(Collected data entries)
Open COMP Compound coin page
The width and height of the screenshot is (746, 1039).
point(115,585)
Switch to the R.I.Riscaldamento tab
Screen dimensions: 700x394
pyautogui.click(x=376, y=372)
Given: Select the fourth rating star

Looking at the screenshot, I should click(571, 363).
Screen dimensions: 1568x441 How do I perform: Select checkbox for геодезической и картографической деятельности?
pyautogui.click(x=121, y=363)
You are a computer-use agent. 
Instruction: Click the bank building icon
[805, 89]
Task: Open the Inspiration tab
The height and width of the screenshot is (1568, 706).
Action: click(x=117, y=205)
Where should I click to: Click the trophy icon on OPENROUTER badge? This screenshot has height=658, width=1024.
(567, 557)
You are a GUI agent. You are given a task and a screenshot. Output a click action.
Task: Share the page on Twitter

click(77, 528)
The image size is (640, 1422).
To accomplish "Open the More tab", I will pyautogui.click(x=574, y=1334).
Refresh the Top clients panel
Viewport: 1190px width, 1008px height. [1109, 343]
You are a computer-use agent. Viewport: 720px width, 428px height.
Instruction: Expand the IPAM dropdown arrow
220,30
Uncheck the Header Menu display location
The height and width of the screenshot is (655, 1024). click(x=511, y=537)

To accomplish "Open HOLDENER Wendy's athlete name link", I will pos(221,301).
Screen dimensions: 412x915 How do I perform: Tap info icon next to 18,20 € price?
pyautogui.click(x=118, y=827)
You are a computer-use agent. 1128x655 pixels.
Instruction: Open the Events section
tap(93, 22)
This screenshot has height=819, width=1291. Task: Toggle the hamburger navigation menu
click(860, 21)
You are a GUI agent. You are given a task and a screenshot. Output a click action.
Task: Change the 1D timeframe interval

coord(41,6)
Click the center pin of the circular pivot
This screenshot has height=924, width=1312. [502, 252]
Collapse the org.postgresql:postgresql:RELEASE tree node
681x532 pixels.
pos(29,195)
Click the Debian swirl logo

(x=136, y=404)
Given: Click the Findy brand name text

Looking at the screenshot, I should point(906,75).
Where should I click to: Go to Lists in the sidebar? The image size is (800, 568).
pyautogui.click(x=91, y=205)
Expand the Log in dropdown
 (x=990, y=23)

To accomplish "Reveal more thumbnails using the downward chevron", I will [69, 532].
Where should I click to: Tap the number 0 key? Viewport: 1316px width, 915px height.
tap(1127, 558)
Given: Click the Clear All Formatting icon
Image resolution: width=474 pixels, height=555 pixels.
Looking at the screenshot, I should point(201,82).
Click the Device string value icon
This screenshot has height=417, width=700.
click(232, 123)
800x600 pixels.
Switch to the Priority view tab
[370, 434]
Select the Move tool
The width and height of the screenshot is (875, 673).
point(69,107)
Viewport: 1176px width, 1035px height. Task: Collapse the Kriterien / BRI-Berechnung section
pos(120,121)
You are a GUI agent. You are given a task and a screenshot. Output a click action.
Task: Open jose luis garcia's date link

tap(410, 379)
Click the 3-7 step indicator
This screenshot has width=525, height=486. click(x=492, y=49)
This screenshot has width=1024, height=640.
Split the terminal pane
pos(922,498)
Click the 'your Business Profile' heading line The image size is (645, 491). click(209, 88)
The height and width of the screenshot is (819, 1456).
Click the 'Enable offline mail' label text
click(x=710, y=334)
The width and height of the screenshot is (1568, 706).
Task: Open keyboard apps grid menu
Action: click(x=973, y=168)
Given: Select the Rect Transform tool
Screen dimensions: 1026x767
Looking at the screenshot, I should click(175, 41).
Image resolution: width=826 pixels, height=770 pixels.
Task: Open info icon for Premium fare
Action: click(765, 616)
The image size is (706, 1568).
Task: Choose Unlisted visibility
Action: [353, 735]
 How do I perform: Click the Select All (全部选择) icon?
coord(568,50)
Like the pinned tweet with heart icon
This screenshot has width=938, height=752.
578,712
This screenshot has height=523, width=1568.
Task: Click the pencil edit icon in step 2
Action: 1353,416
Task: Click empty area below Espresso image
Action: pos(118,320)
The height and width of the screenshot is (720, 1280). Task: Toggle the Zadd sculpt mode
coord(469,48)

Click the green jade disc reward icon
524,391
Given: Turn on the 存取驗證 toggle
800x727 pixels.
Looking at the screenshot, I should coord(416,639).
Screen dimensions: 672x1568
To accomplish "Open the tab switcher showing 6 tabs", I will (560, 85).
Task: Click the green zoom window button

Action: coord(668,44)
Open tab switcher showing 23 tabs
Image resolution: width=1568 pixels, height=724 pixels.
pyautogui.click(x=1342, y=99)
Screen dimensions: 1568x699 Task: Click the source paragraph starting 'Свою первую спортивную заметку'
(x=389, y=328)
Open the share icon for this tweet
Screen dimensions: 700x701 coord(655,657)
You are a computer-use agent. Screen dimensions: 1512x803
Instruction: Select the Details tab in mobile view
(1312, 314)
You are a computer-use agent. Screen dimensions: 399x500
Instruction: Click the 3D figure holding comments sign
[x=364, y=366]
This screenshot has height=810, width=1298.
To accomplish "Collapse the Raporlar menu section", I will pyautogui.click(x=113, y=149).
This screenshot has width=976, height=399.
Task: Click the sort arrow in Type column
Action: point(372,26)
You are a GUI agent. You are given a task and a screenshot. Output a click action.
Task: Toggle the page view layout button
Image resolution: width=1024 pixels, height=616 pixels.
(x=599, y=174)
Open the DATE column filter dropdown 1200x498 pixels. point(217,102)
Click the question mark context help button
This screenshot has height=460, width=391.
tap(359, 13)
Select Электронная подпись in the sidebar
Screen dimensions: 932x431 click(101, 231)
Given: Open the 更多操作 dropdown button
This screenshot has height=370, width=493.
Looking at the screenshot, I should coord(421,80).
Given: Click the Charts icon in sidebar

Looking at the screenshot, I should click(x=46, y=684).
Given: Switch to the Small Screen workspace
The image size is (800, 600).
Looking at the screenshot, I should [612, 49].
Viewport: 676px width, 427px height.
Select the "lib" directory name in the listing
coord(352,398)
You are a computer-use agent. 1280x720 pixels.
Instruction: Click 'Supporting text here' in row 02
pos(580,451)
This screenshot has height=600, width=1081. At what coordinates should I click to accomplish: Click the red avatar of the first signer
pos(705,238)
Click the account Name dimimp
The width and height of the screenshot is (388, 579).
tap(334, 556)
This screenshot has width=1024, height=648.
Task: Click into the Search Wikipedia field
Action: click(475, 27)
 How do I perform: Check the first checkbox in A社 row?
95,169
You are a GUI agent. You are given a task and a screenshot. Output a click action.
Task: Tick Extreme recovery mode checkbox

**REQUIRED WORK:** Among the lines above, return each one holding the string "showing".

**ANSWER SECTION:**
To accomplish "Open the tab switcher showing 6 tabs", I will (560, 85).
Open tab switcher showing 23 tabs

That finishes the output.